**** DATA UNDER STUDY

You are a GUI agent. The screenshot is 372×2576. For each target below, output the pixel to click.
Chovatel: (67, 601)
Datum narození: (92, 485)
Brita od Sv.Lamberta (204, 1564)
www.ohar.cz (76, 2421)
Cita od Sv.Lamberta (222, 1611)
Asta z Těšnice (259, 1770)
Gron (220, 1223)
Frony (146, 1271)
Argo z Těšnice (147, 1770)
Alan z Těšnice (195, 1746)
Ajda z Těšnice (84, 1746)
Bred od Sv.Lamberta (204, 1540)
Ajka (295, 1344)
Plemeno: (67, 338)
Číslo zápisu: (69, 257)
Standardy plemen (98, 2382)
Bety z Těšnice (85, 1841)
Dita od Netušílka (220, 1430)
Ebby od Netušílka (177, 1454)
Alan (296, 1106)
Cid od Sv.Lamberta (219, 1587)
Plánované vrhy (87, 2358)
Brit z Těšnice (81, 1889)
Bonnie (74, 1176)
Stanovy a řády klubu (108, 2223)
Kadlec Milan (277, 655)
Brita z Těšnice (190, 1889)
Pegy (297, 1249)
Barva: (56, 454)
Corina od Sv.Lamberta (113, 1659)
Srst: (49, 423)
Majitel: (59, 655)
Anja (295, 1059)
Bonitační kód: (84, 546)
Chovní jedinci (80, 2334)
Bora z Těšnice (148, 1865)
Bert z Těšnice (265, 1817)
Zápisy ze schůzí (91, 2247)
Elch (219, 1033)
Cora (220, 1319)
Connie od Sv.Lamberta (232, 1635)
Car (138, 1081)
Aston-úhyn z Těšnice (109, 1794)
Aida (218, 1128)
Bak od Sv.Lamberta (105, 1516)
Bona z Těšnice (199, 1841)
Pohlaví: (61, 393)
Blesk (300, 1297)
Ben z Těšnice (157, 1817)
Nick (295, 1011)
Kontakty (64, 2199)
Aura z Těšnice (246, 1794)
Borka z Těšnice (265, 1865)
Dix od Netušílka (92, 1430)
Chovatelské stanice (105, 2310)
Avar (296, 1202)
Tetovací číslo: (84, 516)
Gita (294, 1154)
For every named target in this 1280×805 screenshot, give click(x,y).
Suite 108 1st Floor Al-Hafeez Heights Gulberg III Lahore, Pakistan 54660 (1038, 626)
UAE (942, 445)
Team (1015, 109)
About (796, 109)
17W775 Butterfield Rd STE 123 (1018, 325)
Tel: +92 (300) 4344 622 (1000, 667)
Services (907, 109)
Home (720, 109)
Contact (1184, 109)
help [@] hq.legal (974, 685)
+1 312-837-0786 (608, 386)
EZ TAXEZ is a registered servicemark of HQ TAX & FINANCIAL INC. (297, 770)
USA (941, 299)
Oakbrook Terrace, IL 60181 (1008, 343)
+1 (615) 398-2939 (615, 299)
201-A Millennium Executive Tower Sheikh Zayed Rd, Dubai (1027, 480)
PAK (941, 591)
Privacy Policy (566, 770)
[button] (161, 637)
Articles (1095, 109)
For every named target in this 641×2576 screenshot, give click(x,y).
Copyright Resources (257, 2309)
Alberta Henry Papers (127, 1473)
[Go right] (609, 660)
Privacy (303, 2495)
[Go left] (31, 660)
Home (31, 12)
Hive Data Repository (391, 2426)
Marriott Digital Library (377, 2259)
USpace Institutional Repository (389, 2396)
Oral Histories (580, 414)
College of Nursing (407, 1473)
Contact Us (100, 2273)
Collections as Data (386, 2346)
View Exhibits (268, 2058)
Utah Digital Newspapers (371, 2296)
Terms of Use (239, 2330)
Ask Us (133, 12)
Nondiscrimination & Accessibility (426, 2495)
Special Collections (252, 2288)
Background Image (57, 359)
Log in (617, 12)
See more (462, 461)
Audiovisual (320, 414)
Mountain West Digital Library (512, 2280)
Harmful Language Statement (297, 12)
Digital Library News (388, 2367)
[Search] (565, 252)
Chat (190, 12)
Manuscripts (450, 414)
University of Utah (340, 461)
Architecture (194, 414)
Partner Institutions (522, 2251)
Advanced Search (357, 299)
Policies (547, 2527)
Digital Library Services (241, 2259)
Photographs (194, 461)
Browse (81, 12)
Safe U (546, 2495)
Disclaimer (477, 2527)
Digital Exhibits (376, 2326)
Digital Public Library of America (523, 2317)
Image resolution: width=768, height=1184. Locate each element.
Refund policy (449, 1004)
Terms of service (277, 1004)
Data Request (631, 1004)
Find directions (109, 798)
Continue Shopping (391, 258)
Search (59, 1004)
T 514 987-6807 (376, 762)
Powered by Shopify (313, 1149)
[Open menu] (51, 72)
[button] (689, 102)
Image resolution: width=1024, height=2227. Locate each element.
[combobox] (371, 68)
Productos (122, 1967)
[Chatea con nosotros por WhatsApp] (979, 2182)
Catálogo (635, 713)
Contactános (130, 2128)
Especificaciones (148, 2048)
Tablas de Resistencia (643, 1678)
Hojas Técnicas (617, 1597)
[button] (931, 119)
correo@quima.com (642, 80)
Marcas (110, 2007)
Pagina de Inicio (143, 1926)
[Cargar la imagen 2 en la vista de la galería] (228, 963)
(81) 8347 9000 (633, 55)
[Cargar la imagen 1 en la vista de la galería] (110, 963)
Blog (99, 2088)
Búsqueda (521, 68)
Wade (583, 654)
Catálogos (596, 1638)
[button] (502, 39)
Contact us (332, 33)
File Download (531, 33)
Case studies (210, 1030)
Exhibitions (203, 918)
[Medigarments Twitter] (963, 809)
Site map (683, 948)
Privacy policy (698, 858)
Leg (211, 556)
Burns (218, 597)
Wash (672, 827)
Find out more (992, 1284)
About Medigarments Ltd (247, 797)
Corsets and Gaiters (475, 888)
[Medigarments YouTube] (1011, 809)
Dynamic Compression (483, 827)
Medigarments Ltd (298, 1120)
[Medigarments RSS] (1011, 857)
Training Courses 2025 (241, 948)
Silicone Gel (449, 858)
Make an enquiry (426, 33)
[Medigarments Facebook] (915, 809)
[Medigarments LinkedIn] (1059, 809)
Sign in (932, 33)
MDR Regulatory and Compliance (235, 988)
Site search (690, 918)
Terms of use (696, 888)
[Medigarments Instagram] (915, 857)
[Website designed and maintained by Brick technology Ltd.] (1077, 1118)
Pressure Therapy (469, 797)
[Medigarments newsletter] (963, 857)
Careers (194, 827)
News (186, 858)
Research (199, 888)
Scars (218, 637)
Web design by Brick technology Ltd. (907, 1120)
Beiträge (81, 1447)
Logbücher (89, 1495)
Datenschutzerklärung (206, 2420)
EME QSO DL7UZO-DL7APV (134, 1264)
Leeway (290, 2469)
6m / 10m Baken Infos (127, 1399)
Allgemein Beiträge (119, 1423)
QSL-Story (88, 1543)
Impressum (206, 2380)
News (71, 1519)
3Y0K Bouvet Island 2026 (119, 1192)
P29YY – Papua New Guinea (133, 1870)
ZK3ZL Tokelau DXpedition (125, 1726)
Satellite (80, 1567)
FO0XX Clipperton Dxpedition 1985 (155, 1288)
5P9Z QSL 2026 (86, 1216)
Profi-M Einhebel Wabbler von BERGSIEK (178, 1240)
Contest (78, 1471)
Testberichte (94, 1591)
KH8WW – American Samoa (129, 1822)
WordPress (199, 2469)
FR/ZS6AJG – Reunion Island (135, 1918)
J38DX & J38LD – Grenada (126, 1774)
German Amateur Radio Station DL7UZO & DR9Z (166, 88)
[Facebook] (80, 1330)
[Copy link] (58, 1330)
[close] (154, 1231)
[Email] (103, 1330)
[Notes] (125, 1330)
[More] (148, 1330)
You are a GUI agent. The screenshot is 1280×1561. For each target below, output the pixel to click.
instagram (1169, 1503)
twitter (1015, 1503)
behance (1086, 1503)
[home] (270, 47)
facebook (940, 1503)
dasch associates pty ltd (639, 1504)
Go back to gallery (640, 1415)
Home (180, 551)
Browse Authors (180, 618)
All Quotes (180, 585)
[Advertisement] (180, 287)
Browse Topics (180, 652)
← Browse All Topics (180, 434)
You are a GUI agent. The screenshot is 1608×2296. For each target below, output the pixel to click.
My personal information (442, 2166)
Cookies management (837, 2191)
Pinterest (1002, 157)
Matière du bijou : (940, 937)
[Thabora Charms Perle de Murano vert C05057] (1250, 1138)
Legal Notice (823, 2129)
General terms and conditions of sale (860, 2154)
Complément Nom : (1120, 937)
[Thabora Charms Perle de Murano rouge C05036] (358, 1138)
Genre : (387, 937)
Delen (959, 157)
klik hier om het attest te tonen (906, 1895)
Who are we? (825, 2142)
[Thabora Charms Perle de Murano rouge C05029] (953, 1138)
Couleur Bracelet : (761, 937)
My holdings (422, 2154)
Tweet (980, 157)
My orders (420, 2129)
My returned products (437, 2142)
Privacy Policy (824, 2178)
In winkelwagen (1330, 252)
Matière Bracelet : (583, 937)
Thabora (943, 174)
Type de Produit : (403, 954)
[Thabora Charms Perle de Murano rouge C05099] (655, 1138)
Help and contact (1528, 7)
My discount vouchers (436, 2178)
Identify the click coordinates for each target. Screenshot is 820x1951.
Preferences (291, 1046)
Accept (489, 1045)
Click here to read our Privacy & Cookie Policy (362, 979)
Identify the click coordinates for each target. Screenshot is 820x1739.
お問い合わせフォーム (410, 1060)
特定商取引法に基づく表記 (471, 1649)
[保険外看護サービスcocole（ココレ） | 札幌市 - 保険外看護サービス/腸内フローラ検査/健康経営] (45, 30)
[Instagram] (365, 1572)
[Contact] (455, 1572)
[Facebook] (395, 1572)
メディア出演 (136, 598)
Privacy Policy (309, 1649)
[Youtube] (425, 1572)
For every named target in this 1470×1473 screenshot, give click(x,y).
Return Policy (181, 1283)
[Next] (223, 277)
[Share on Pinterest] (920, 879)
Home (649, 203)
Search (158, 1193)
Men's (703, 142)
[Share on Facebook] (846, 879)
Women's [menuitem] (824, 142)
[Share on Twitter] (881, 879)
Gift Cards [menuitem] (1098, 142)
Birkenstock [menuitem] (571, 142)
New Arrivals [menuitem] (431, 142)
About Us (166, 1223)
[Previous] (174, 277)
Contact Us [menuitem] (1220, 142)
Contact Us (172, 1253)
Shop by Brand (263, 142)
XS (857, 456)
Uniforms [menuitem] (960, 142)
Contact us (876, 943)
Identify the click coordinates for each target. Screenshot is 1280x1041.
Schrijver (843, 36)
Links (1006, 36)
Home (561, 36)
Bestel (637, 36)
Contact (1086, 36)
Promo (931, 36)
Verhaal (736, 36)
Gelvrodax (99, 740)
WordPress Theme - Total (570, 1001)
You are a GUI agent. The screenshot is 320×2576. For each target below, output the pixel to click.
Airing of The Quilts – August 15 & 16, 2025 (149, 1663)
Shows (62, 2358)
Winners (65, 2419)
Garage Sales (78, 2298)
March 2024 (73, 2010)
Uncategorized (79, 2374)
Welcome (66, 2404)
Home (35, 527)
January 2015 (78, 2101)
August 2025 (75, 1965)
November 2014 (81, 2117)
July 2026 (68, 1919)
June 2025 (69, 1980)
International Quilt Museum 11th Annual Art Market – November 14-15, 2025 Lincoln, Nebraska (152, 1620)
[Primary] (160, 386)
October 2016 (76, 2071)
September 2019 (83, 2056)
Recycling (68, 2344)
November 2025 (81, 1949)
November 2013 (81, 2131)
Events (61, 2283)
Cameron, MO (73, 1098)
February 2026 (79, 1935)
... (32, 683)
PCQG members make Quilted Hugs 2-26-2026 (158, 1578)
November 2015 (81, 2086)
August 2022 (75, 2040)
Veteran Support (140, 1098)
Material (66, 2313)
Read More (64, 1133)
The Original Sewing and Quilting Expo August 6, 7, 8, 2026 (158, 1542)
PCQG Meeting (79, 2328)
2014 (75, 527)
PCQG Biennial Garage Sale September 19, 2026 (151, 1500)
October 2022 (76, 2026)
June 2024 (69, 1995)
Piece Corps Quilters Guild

********

TASK TO CARRY OUT: Everything from the first line of the records through the line containing "Barva: (56, 454)" is to be set down exactly, while later lines are left out.

ANSWER SECTION:
You are a GUI agent. The screenshot is 372×2576. For each target below, output the pixel to click.
Chovatel: (67, 601)
Datum narození: (92, 485)
Brita od Sv.Lamberta (204, 1564)
www.ohar.cz (76, 2421)
Cita od Sv.Lamberta (222, 1611)
Asta z Těšnice (259, 1770)
Gron (220, 1223)
Frony (146, 1271)
Argo z Těšnice (147, 1770)
Alan z Těšnice (195, 1746)
Ajda z Těšnice (84, 1746)
Bred od Sv.Lamberta (204, 1540)
Ajka (295, 1344)
Plemeno: (67, 338)
Číslo zápisu: (69, 257)
Standardy plemen (98, 2382)
Bety z Těšnice (85, 1841)
Dita od Netušílka (220, 1430)
Ebby od Netušílka (177, 1454)
Alan (296, 1106)
Cid od Sv.Lamberta (219, 1587)
Plánované vrhy (87, 2358)
Brit z Těšnice (81, 1889)
Bonnie (74, 1176)
Stanovy a řády klubu (108, 2223)
Kadlec Milan (277, 655)
Brita z Těšnice (190, 1889)
Pegy (297, 1249)
Barva: (56, 454)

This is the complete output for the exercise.